The Green Party has defended its pledge to raise taxes and said it is the only party being honest with the public during the General Election campaign.

Increases in wealth tax, capital gains tax and national insurance are included in the party’s manifesto, which it claims will raise up to £70 billion per year.

This comes as the Institute for Fiscal Studies (IFS) described the party’s policies as “wholly unattainable” and accused it of helping to “poison the entire political debate”.

Adrian Ramsay during BBC interview
Adrian Ramsay appearing during a BBC General Election interview (Jeff Overs/BBC/PA)

Appearing on the BBC’s Panorama Interviews, co-leader Adrian Ramsay said: “The IFS, Institute for Fiscal Studies, has been very clear that the next government is either going to have to cut public services, or increase taxes.

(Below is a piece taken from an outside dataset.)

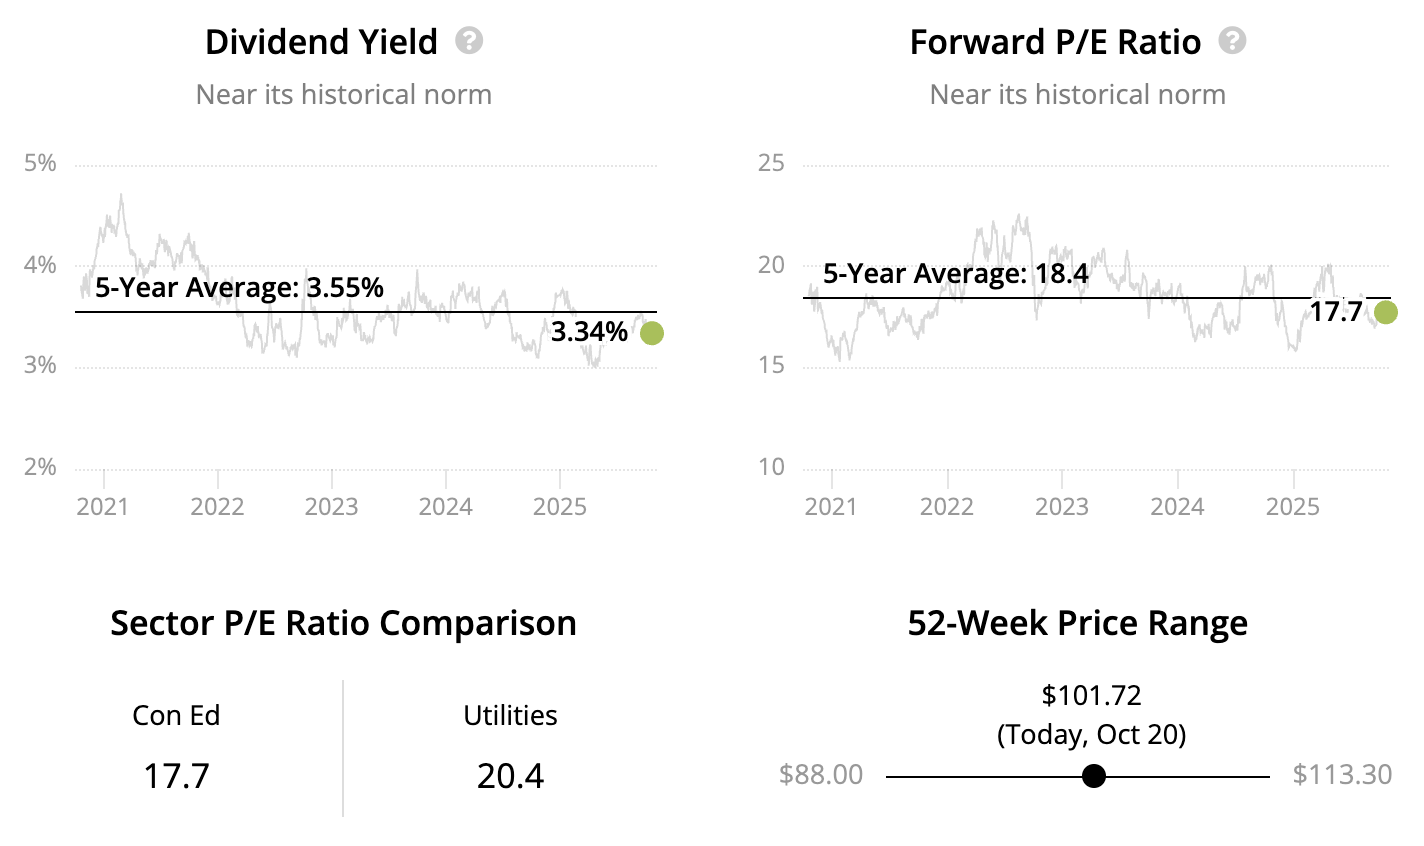
Task: Click the black dot on 52-week range
Action: click(x=1094, y=776)
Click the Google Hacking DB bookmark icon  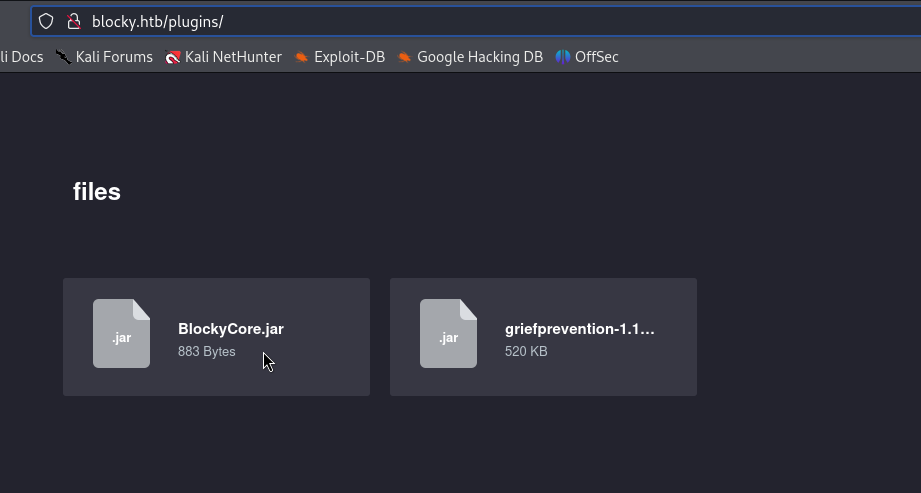point(404,57)
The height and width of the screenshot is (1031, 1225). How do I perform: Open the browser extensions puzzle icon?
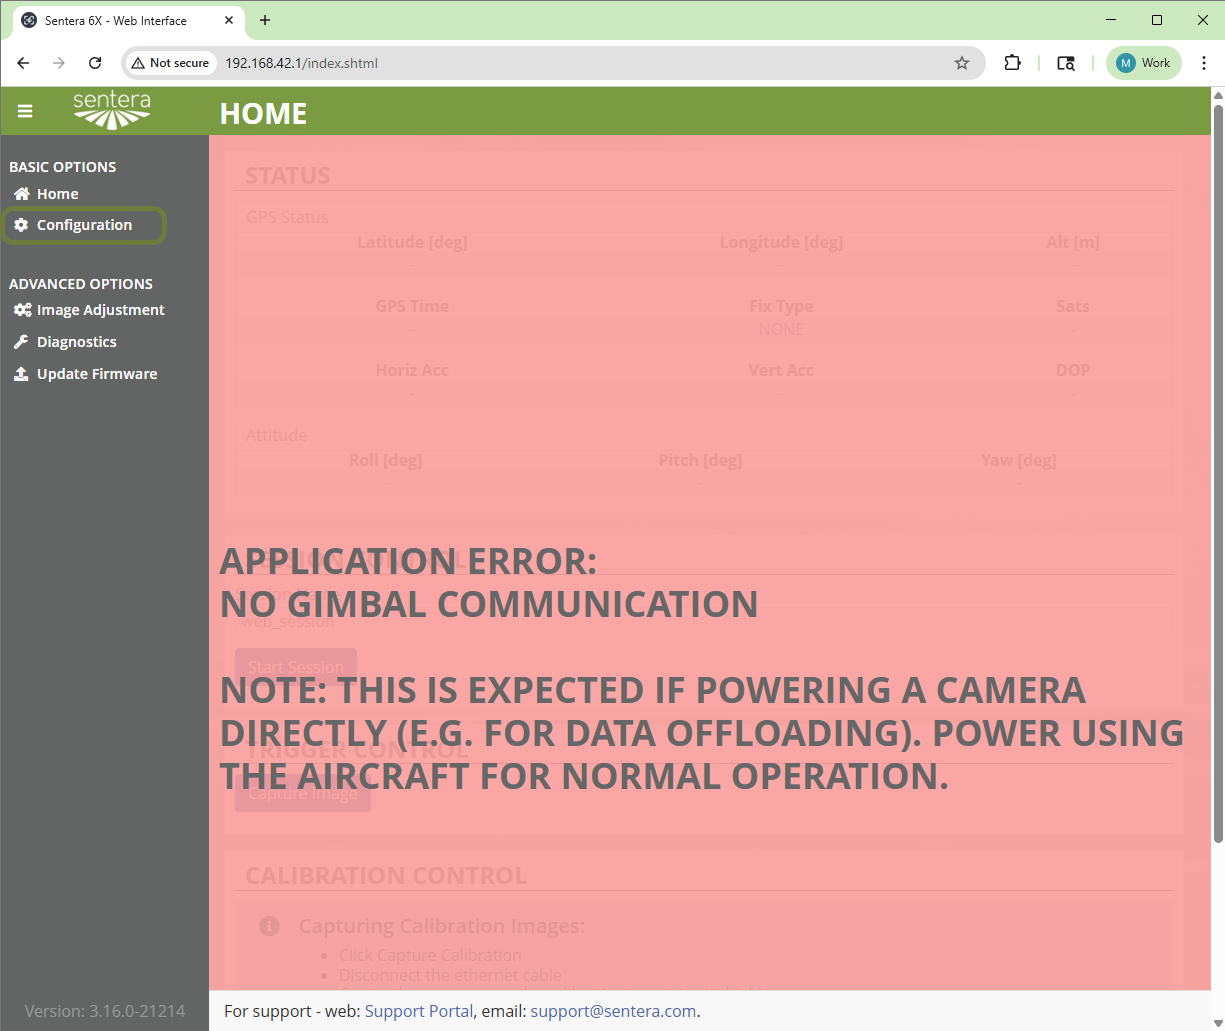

“And so the Green Party is the only party being honest in this election, that says, actually, by European standards, we can make fairly modest changes to the tax system, asking those with the broadest shoulders to pay modestly more.”

During the interview with Nick Robinson, Mr Ramsay denied that the party’s proposed carbon tax would impact everyone, instead claiming that this would hit the “big polluting companies”.

He said: “What we’re proposing in the carbon tax, is a tax that hits the big polluting companies that are causing the climate emergency, that has a huge impact on people on poorer incomes.

“So, a tax for example, on high polluting imports of goods, that undermine British manufacturing, we want to support low carbon British manufacturing.”

He added: “Experts, economists, climate scientists warn us that the costs of not tackling the climate crisis are far greater than the costs of tackling.”

The manifesto totals £145 billion, Mr Ramsay justified the spending “because we have an NHS at breaking point that requires substantial investment”.

He added: “The share of the economy that goes into tax at the moment is near the bottom of the European league table.

“What we’re proposing would move us up, but we would still be below where France and other countries are, so actually, it’s Labour and Conservatives that are way out of step with what other countries are doing.”

The Greens have a policy of “no borders”, which is not included in the manifesto, but is included in the party’s policy document.

When questioned on this, Mr Ramsay said: “The reason for that is that at the moment there are growing numbers of people who are risking their lives fleeing their country because of war or persecution or poverty or climate change, and we need to address the root causes of that, that’s got to be the starting point.”

Asked whether the party’s proposal to regulate the drugs market will mean people can legally take ketamine and cocaine at music festivals, Mr Ramsay said this would be an “evidence-based decision” following the independent commission it is proposing to set up.

General Election campaign 2024
Green Party co-leader Adrian Ramsay interviewed by BBC’s Nick Robinson (Jeff Overs/BBC/PA)

He added: “We need to see drug addiction as a medical issue, not as a criminal issue, to support individuals who are addicted to regulate those drugs, which, as I say, are in the hands of criminal gangs.”

He continued: “We are making the point that for so called softer drugs, the police spending lots of time pursuing individuals for possession is not necessarily the best use of police time, compared to all the work that the criminal gangs profit from that situation.”

Mr Ramsay told the BBC that the Green Party had learned from the situation which saw a male rapist, who said they identified as a woman called Isla, sent to a women’s prison in Scotland.

The Green Party of England and Wales, who Mr Ramsay is representing, is separate to the Scottish Green Party.

Mr Ramsay said: “I think there has to be learning for all of society on the way these changes are made, and ensuring that all spaces, whether they be prisons or any other public spaces, are run in a way that is safe for everybody involved, preserves people’s dignity, is absolutely paramount, and the government has been clear, male bodied people should not be put in female prisons, and personally I would support that.

“And my second point I would make is that this whole discussion, as so many people have said, has become highly toxic, in a way that ignores the fact that we have very high levels of violence against women and girls, we have a gender pay gap in this country.”